Merewether are wearing purple rashies for the final. An omen. Shelley and Snapper come out strong, but smart, tradesman-like performances from Jesse Adams and Phillipa Anderson see Newy’s oldest club out in front. Team stalwart Adams has his power wave. One final shot to seal it. He rotates through his first turn. Completes on his second. He gets the score. Not with superior surfing, but superior tactics. He surfs to the conditions. Makes it work for him. Like he’s done a thousand times before.
Merewether wins. All of Newcastle is proud.
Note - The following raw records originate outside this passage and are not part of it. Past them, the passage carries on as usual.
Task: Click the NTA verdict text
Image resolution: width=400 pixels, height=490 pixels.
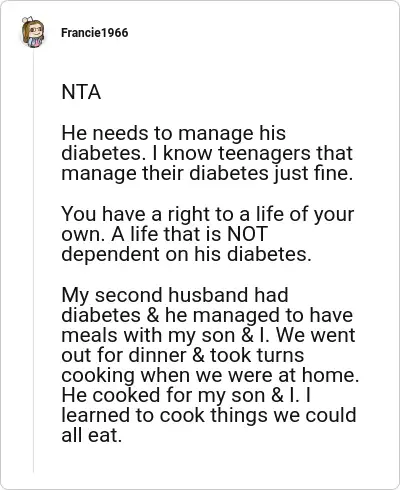Action: [x=81, y=92]
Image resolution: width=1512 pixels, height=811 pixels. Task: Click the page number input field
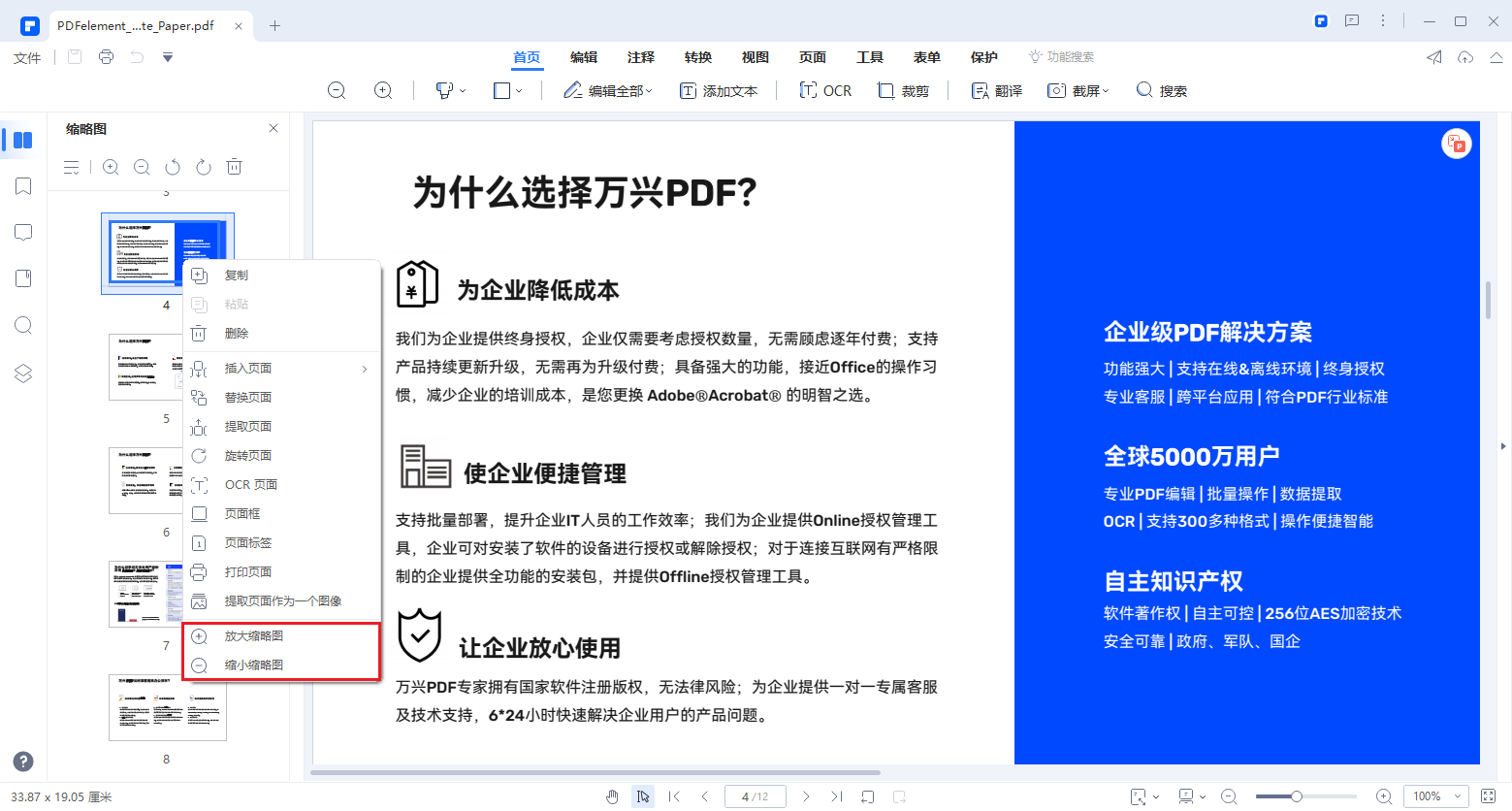[755, 795]
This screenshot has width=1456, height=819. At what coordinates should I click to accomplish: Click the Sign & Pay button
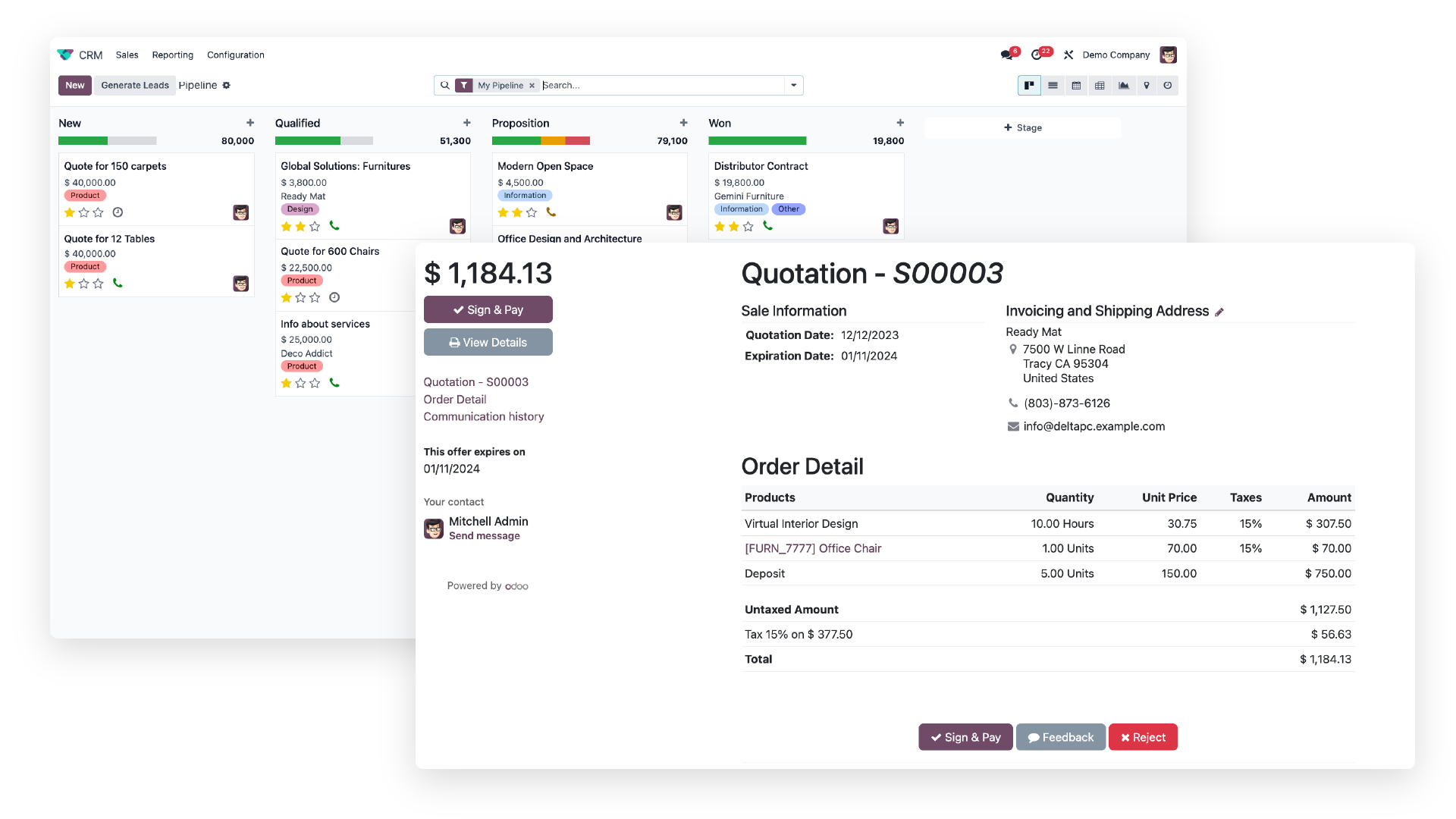pyautogui.click(x=489, y=309)
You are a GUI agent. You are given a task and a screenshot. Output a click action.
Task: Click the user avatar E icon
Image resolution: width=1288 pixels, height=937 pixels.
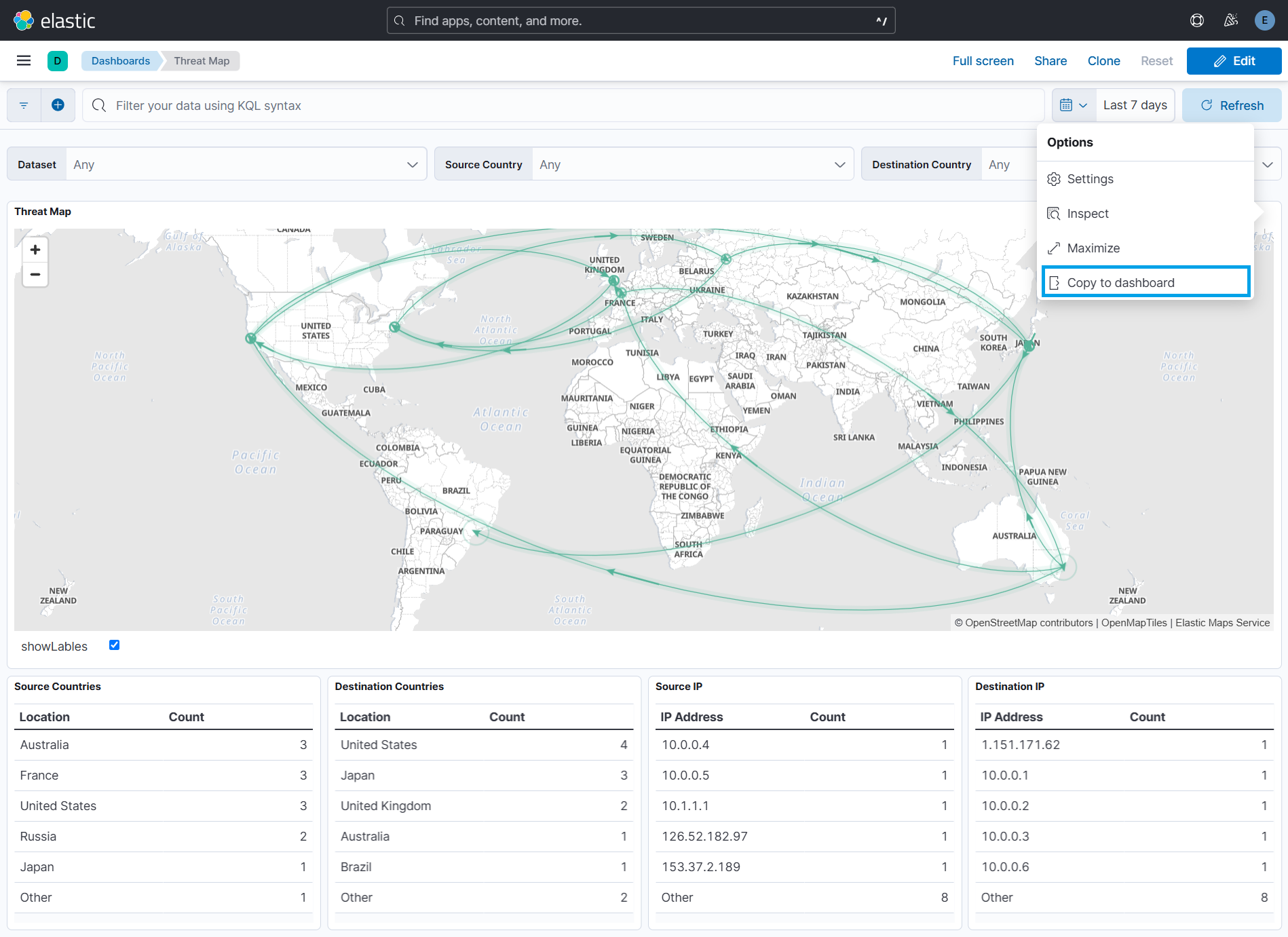pos(1264,20)
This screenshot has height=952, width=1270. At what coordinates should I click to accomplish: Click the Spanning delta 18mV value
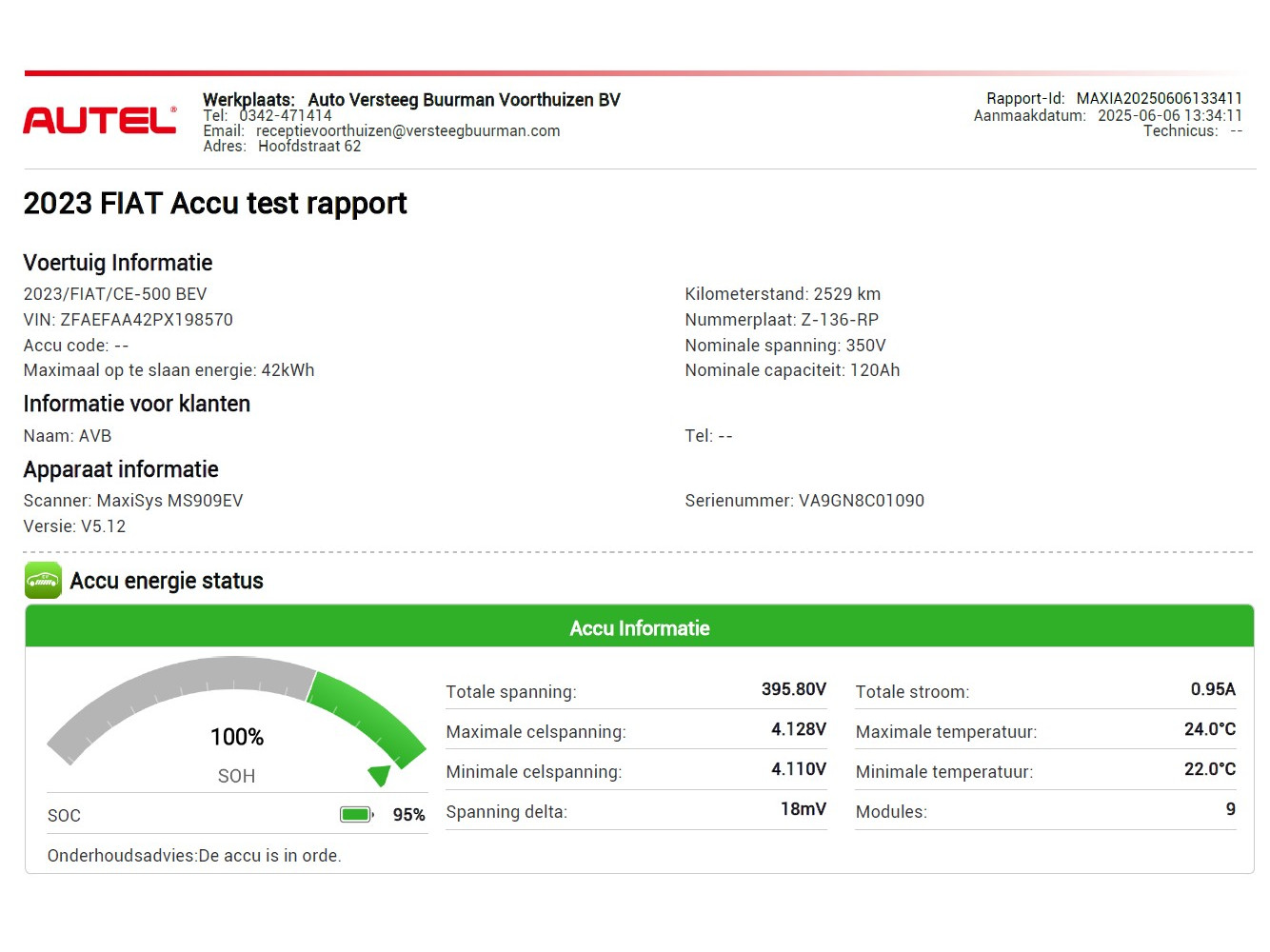coord(803,809)
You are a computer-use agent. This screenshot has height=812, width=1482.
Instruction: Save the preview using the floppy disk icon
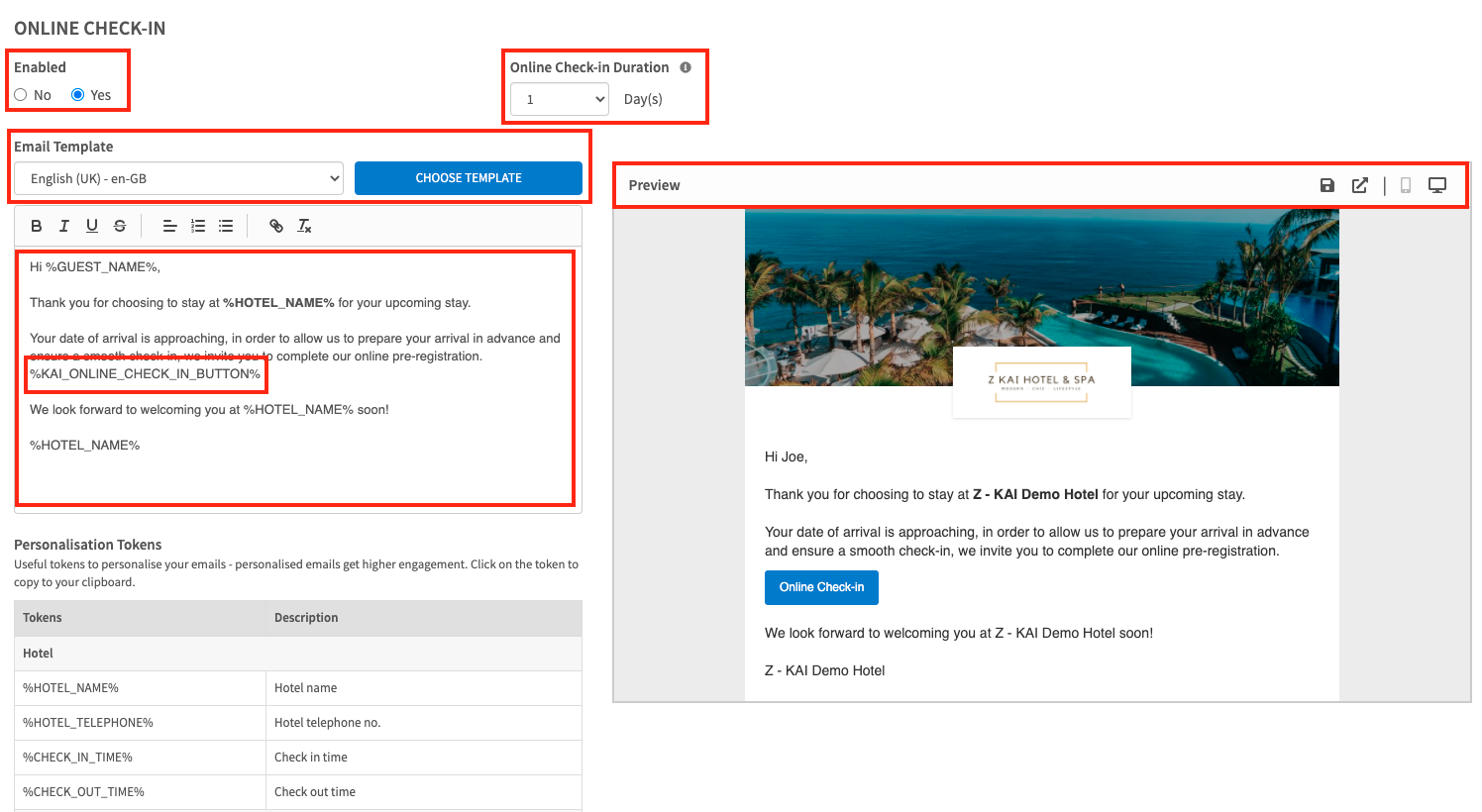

“It’s better than Lego” remarks one of the Merewether crew in the post heat interview. They’re having fun, too.
—
I watch the celebrations on the beach. Merewether. Snapper. Narrabeen. Torquay. Culburra. Margaret River. East End. Each club steeped in its own history. There’s passion that runs thick through generations. Through a sense of belonging to something.
Everything for everyone. Nothing for ourselves.
As the world descends into an interconnected web of emptiness, tribalism will return slowly to the fore.
The WSL sells exclusive packages worth more than a university degree for new audiences to immerse themselves in the surfing ‘experience.’
Meanwhile, the magic of close knit community, and family, and friends, and shared legacy. It’s spilling out onto the coarse Newcastle sand like water through a net. Free flowing, yet impossible to catch.
I think of all the time I’ve spent here. 20+ years surfing in the one spot, mostly. With my friends, with my family. Been taught to surf here by my Dad. Held my own daughter’s arms here as she experienced the ocean for the first time.
Death. Life. All of it.
The cradle rocks above an abyss, and common sense tells us that our existence is but a brief crack of light between two eternities of darkness.
How much would that cost? Speak, memory!
My memory shrugs. That’s for another day, maybe.
—
Overheard conversation, Newcastle beach, morning after the final.
Well to do couple, late 50s, probably not from around here, sit in one of the shaded areas in front of local cafe, overlooking the surf. The wife points to a lithe young man ordering a coffee.
“I think that’s Adam Jesse,” she says.
“Oh, the young lad that won the comp yesterday?” replies husband.
“Well, he didn’t win. His team did.”
“Oh, I see.”
He thinks on it for a second.
“They didn’t say it was team surfing on Facebook. To be honest it’s all a little confusing. Let’s just stick to the wine tours next trip?”
The wife looks at her husband, then at Jesse, then out to sea, and shrugs.